His concerns about using before-and-after trends make little sense to me because I report the results in many different ways: linear and nonlinear trends before-and-after, year-to-year changes, and before-and-after averages. Readers of my book can view the graphs with the year-to-year changes and judge for themselves when the change in trends occur.
As I explicitly note in my book (pages 146-7 in the first edition), my graphs showing the nonlinear trends before and after the change in laws are constructed similarly to how other economists have analyzed crime data. No explanation is offered for why I shouldn't have focused on whether there was a decline in crime relative to other states that did not adopt the right-to-carry laws.
Ehrlich might find it amusing that deterrence does work, but the data on guns and crime consistently shows that the greater the likelihood that a person can defend themselves produces more deterrence. William M. Landes and I point to evidence that perpetrators of multiple victim shootings are disproportionately psychotic, deranged, or irrational.
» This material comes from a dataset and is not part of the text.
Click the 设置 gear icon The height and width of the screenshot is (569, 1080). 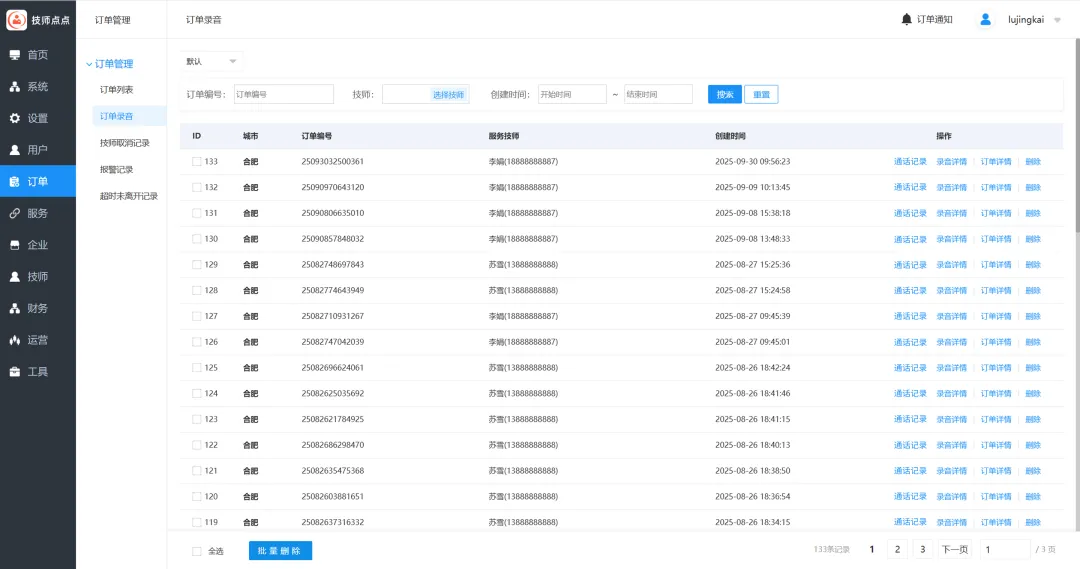click(15, 118)
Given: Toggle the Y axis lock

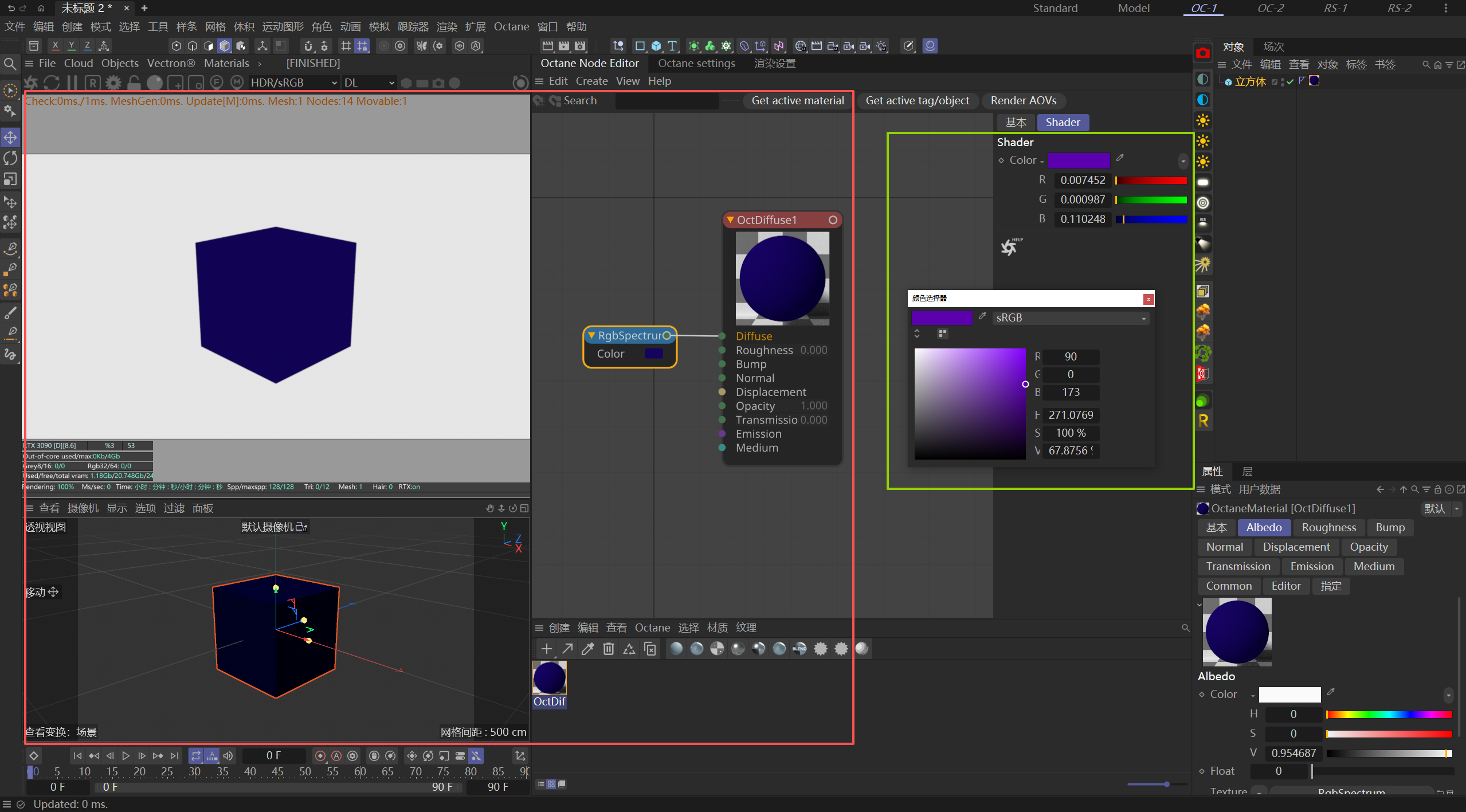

Ehrlich and others claim that a law permitting individuals to carry concealed weapons would therefore not deter shooting sprees in public places (though it might reduce the number of people killed or wounded). Yet, a right-to-carry law both will raise the potential perpetrator's cost (he is more likely to be wounded or killed or apprehended if he acts) and lower his expected benefit (he will do less damage if he encounters armed resistance). Even those bent on suicide may refrain from attacking if the harm that they can do is sufficiently limited. Although not all offenders will alter their behavior in response to the law, some individuals might refrain from a shooting spree.
Instead of so casually dismissing our result as "very humorous," Ehrlich and others should rise to the challenge to examine the data and see if they can offer a better explanation for the large drops in multiple victim public shootings when states adopt right-to-carry laws. These crimes have seriously shocked the nation and finding ways to reduce such incidents are very important.
Finally, in both the first and second editions of my book, I have responded to the critics of my work that Ehrlich mentions in his last dispatch (Interested readers should see chapters 7 and 9 of More Guns, Less Crime).
This debate has focused on just my findings dealing with right-to-carry laws, but what is just as important are the overall effects of gun control laws. Despite the best of intentions, law-abiding citizens, not criminals, are most likely to obey the different restrictions that are imposed. Disarming the law-abiding relative to criminals has one consequence: more crime.